Material provided
------------

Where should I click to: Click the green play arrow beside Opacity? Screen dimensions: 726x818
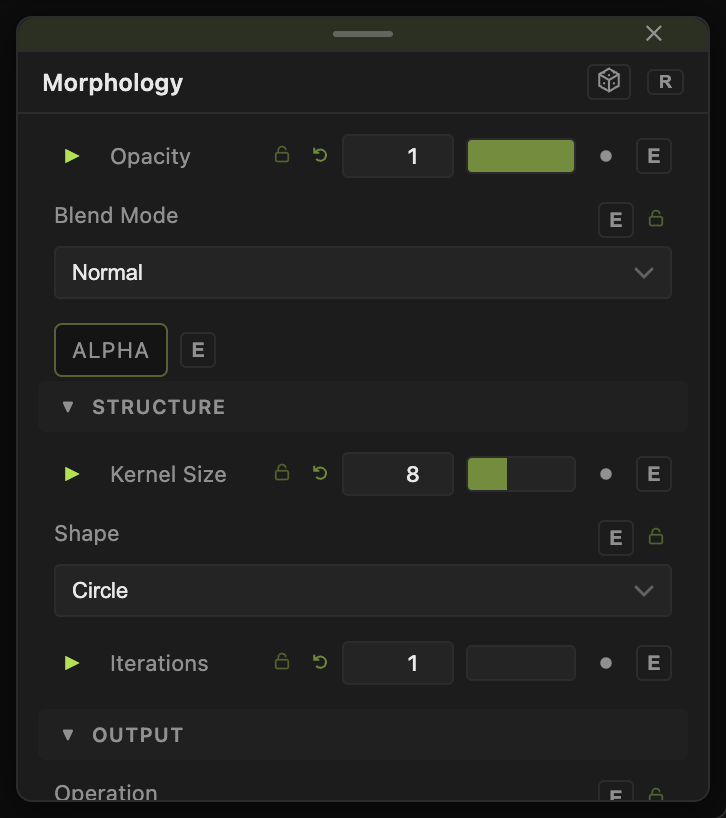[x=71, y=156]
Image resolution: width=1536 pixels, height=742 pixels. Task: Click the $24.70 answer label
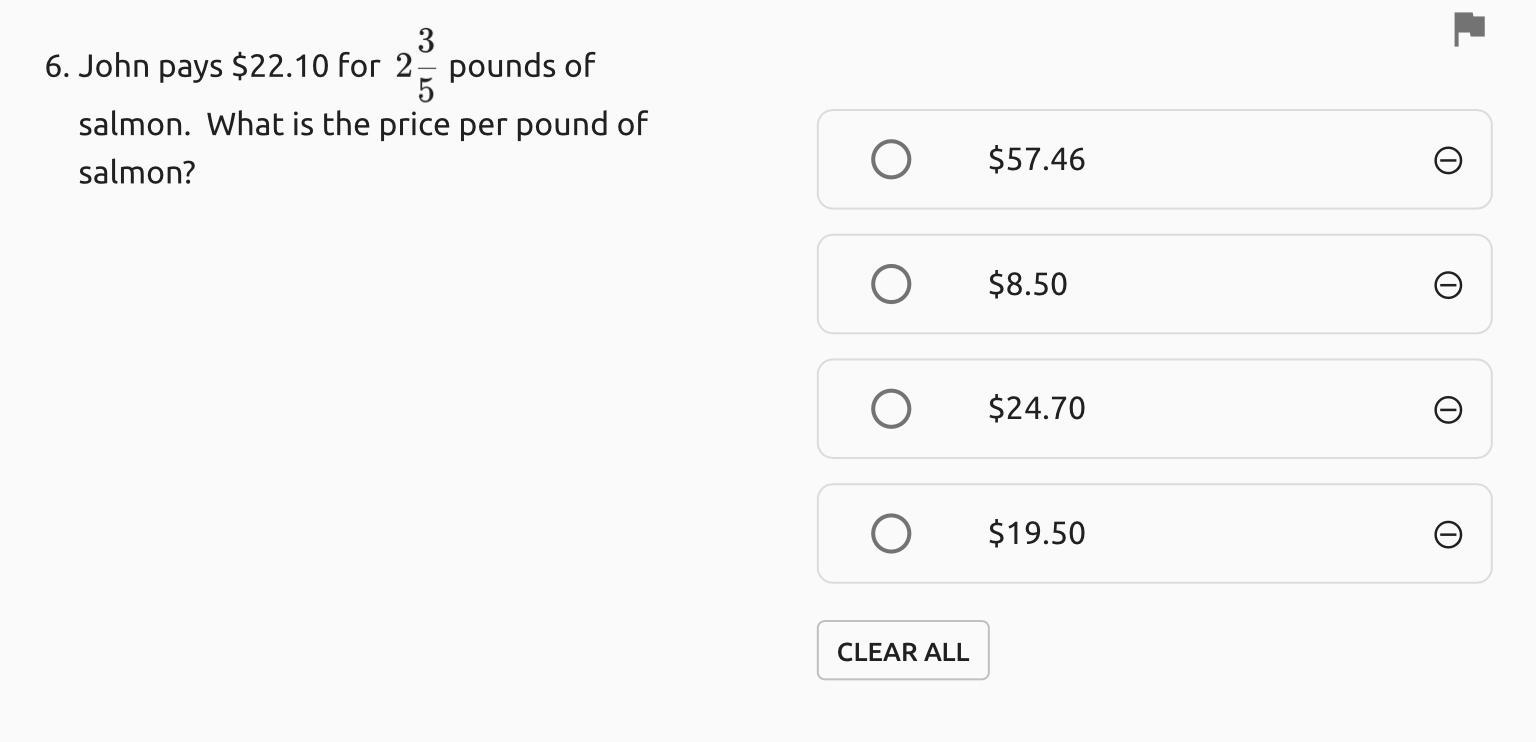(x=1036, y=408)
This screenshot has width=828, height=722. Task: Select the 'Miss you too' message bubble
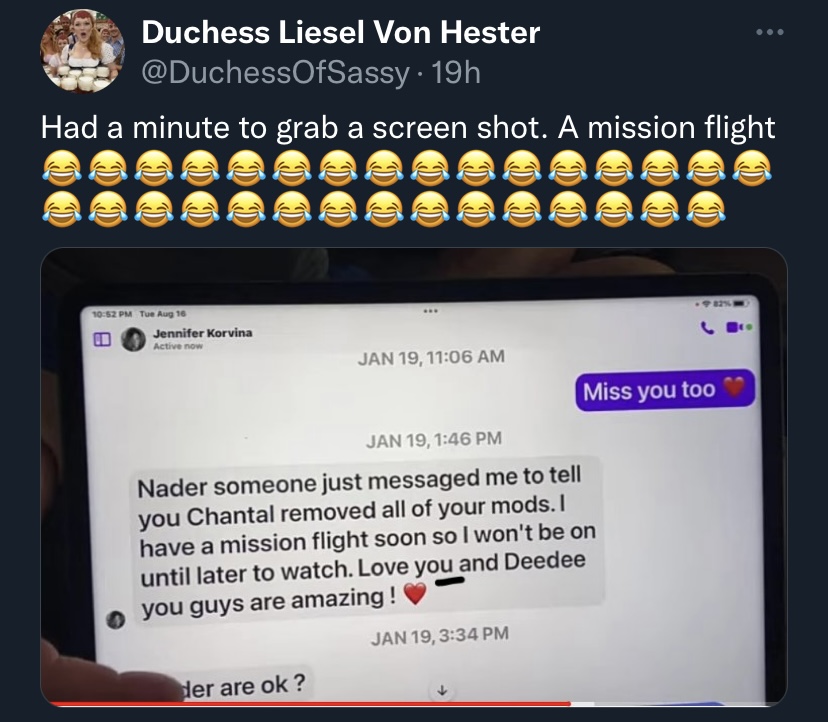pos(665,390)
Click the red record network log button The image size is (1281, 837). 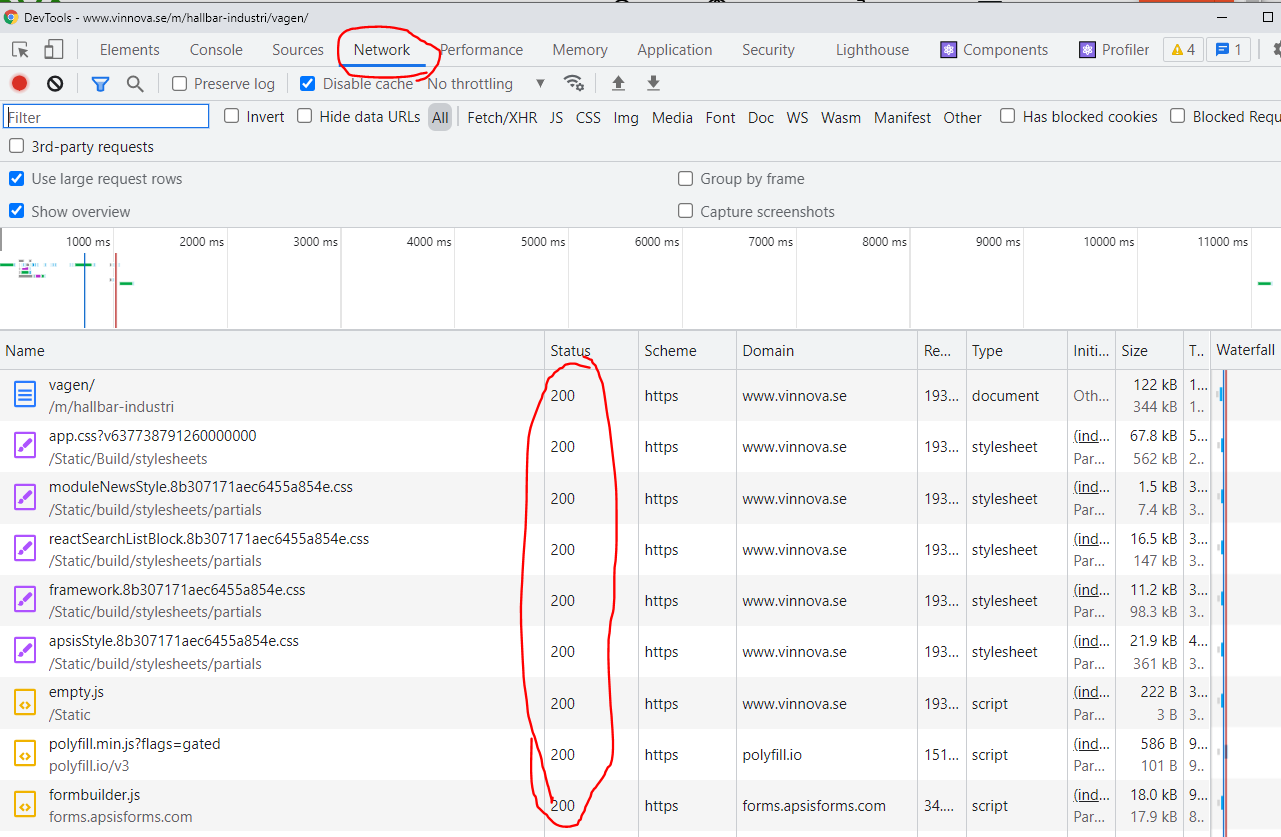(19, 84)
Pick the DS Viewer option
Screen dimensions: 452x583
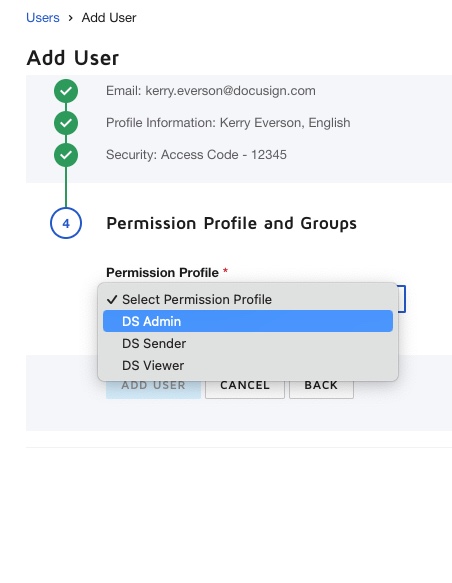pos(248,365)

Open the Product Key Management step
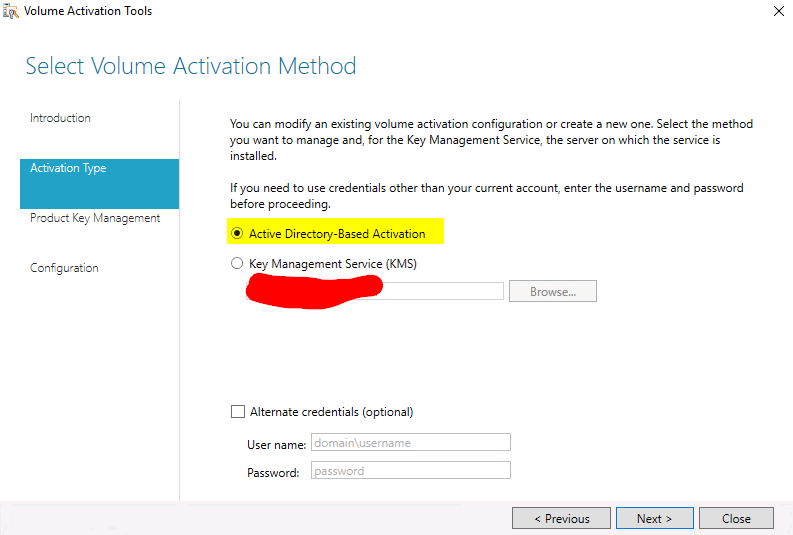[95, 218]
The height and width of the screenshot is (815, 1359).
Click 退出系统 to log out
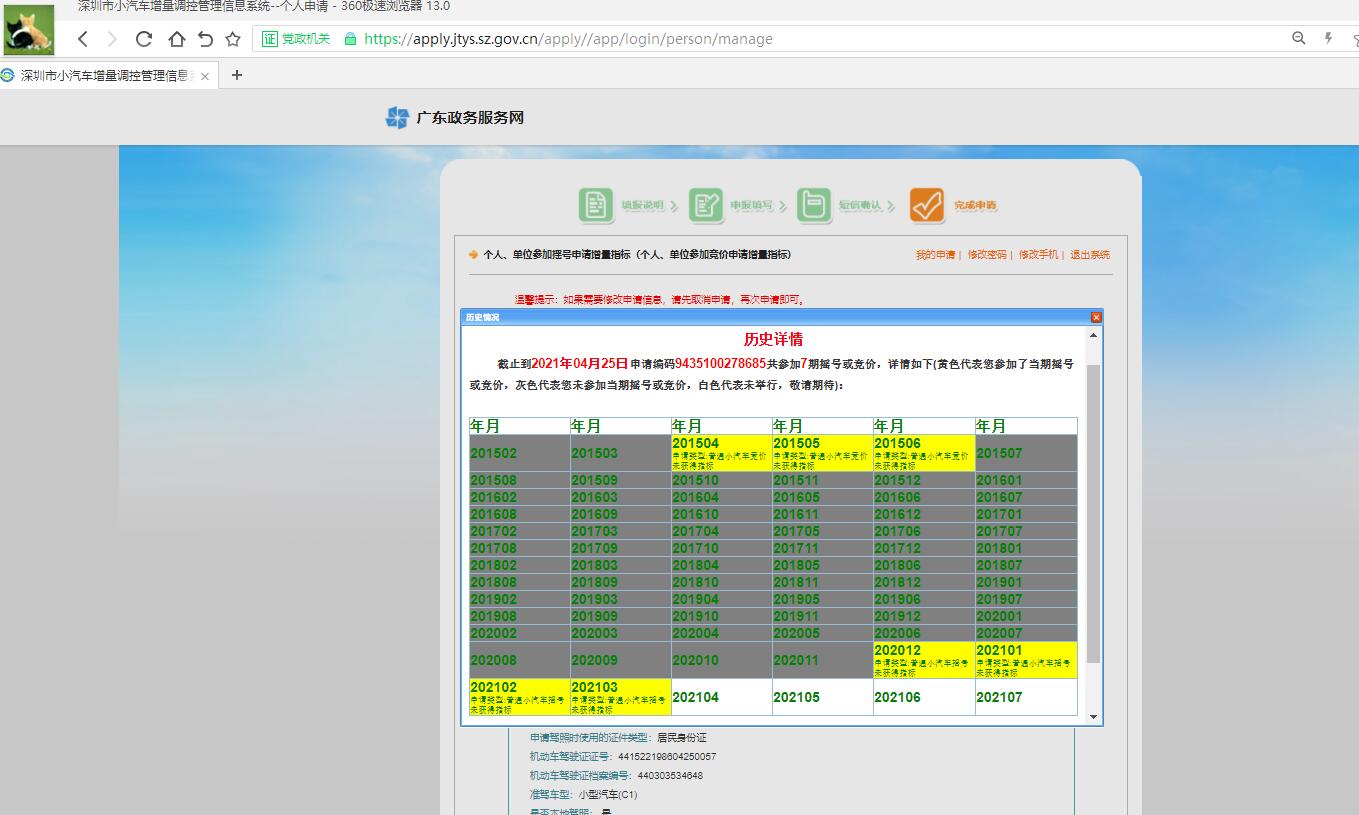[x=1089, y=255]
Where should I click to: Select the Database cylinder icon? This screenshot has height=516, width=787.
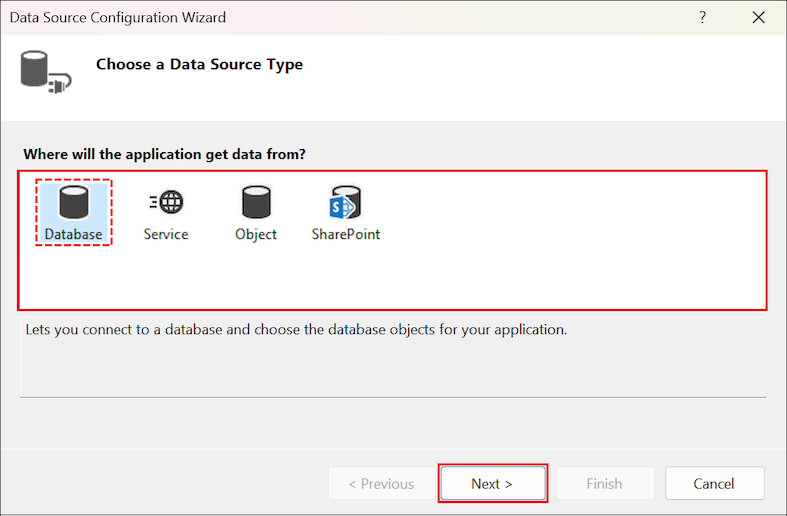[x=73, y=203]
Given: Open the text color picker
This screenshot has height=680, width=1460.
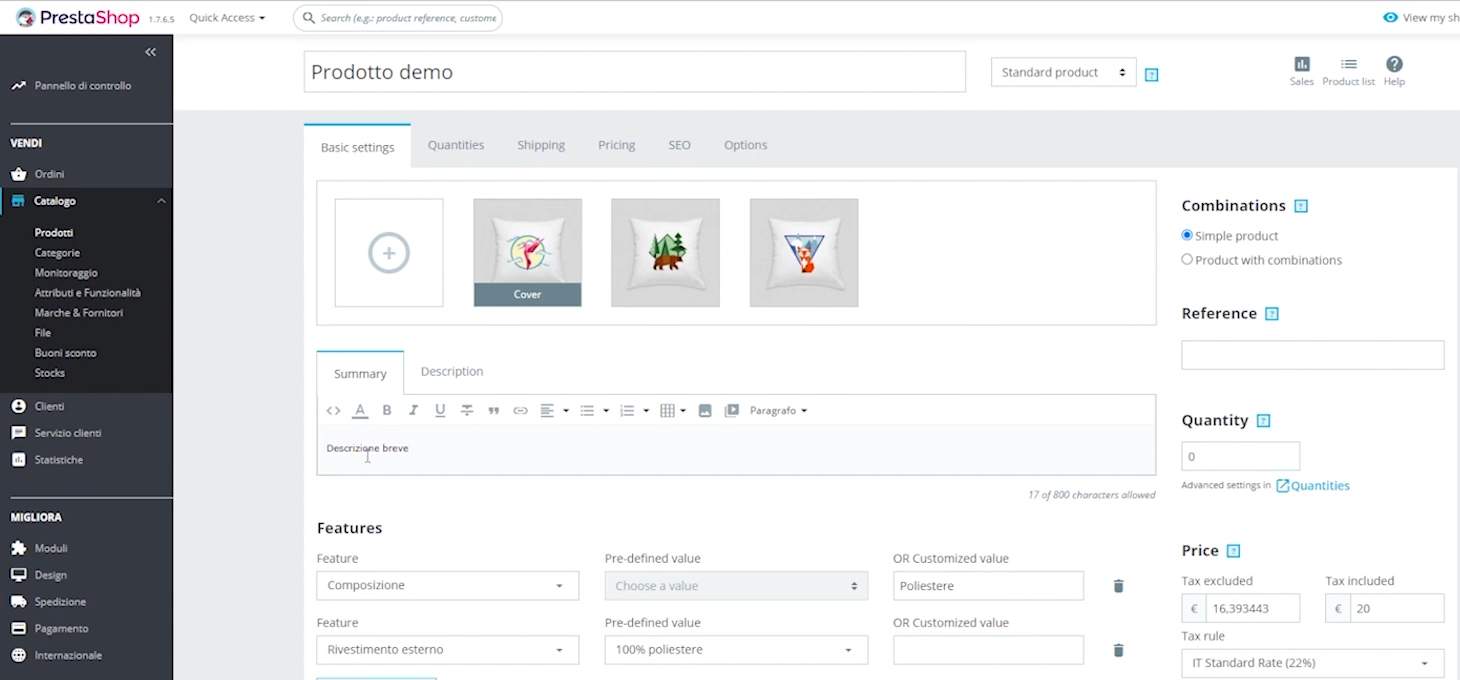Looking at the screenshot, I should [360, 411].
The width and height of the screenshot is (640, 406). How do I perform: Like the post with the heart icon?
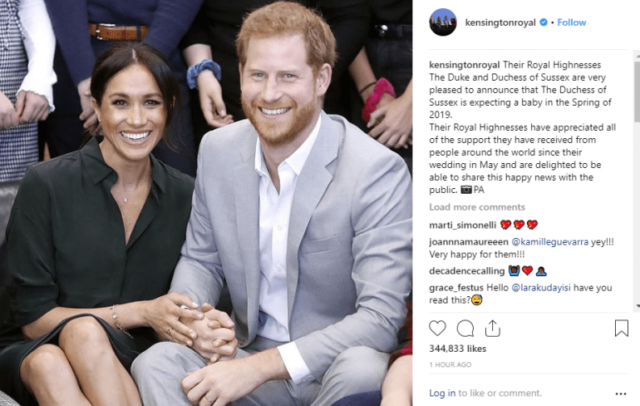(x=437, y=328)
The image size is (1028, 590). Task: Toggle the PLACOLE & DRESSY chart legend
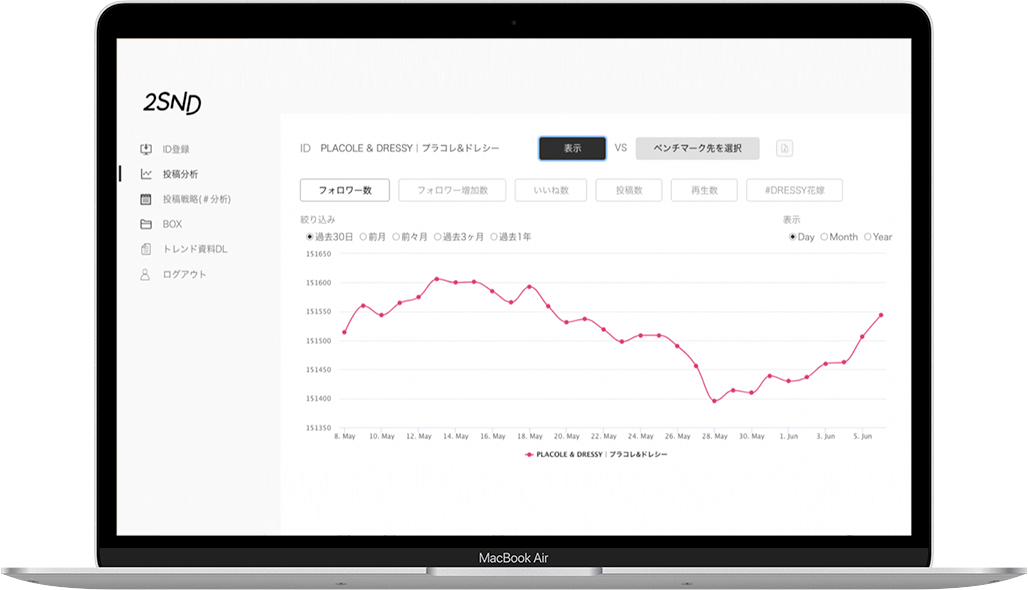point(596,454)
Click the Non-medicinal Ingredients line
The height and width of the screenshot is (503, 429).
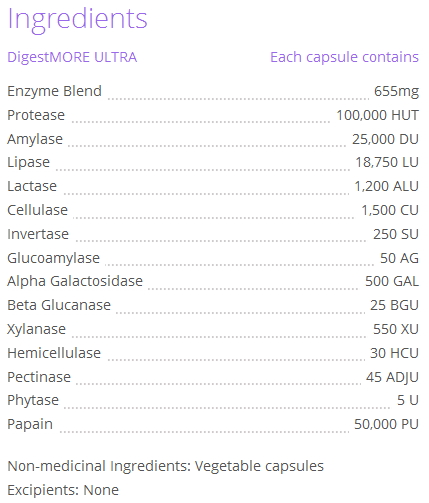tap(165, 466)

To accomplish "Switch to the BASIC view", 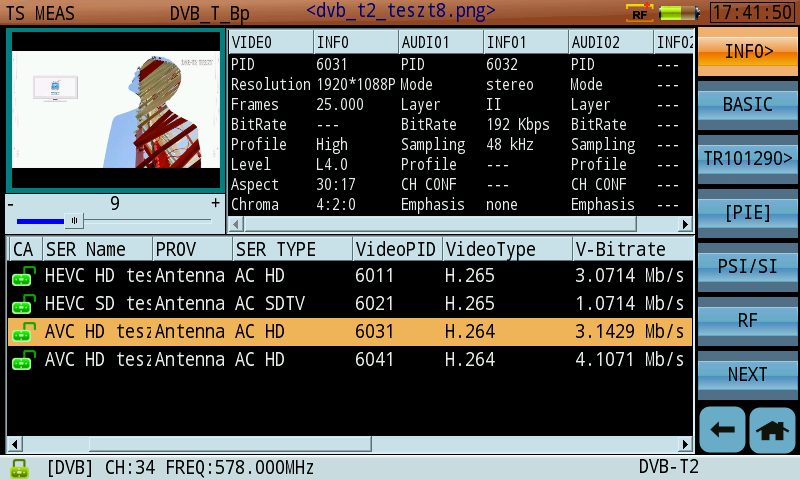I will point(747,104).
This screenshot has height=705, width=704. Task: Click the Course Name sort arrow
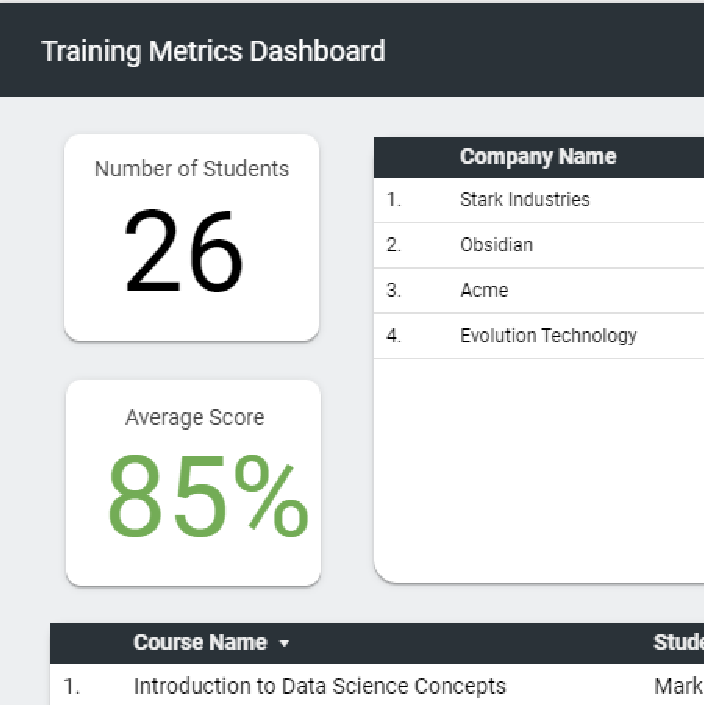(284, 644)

------------

Task directions
Copy the rows word for word, starting at the first row and ending at the line that contains "pos(665,390)". Leave the pictures out of your copy.

Written response
Where should I click to: Click the green play arrow beside Opacity? Screen dimensions: 726x818
[x=71, y=156]
Image resolution: width=1536 pixels, height=742 pixels. Task: Click the $24.70 answer label
(x=1036, y=408)
This screenshot has width=828, height=722. Task: Select the 'Miss you too' message bubble
pos(665,390)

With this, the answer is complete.